**Exercises**
**A.** From the passage on Oudomxay Province, write out the part that opens with the words containing "A typical Laotian" and closes with "and more crammed...".
**B.** In the passage on Oudomxay Province, about how many rivers lead through the province?

**Reading passage**
>>>
1.
Province of Oudomxay
Northern Laos is coined by mountainous surroundings with elevations between 300m and 1,800m above sea level. Rich in waterways, there are about sixty rivers leading through Oudomxay Province. The local population consists traditionally mostly of tribal people (Khmu, Lao Loum, Hmong and many others). In the last years more and more Chinese traders came into Laos and started businesses and settled down. So, a strong Chinese influence is also to see in Oudomxay/Muang Xay.

Muang Xay, the provincial capital, also frequently called Oudomxay, seen from the temple mountain. Image by Asienreisender, 2010
The province of Oudomxay lies in central north Laos, and it's province capital Muang Xay (also frequently called 'Oudomxay') is the main traffic hub for the north. Any traveller who comes from Luang Prabang and is heading further northwards can hardly avoid Muang Xay / Oudomxay, at least when travelling by busses. The northern places as Luang Namtha, Phongsali or even Huayxai (Bokeo Province) are accessable via Oudomxay. Also a road to Ban Pak Beng, which is going to be linked by a bridge to continue southwards to the border point of Muang Ngeun to Thailand's Nan Province starts in Oudomxay.

A typical Laotian bus (Made in China) from outside and from inside. That's all not looking too bad, for the bus is not yet overcrowded. On the way the vehicle stops multiple times and picks more new passengers up than others leave. They bring goods and animals with them and it gets more and more crammed...
<<<
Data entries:
>>>
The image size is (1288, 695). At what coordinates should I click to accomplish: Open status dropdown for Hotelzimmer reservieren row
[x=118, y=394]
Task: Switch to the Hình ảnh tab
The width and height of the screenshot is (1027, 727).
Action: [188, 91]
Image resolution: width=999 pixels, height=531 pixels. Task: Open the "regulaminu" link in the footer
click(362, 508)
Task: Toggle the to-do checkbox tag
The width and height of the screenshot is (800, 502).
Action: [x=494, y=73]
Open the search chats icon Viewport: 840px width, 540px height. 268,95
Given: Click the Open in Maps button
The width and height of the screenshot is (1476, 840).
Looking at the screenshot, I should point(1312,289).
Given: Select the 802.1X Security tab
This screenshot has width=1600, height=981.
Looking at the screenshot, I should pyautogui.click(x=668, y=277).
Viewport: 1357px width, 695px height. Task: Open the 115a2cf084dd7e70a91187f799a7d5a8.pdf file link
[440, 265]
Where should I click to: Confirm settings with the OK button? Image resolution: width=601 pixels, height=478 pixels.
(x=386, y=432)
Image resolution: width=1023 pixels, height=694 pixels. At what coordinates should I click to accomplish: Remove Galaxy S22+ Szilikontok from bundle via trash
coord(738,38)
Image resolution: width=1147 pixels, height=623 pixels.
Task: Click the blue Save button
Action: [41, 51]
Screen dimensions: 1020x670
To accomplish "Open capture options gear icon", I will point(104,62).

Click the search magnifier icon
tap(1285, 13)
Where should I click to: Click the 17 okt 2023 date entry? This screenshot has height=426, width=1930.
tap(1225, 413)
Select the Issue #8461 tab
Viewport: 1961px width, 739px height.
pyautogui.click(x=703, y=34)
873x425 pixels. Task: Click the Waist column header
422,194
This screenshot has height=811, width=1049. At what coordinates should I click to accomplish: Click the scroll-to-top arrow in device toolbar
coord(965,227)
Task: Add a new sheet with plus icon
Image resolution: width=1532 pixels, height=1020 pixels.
<<<
**Results in order**
**A.**
A typical Laotian bus (Made in China) from outside and from inside. That's all not looking too bad, for the bus is not yet overcrowded. On the way the vehicle stops multiple times and picks more new passengers up than others leave. They bring goods and animals with them and it gets more and more crammed...

**B.** About sixty.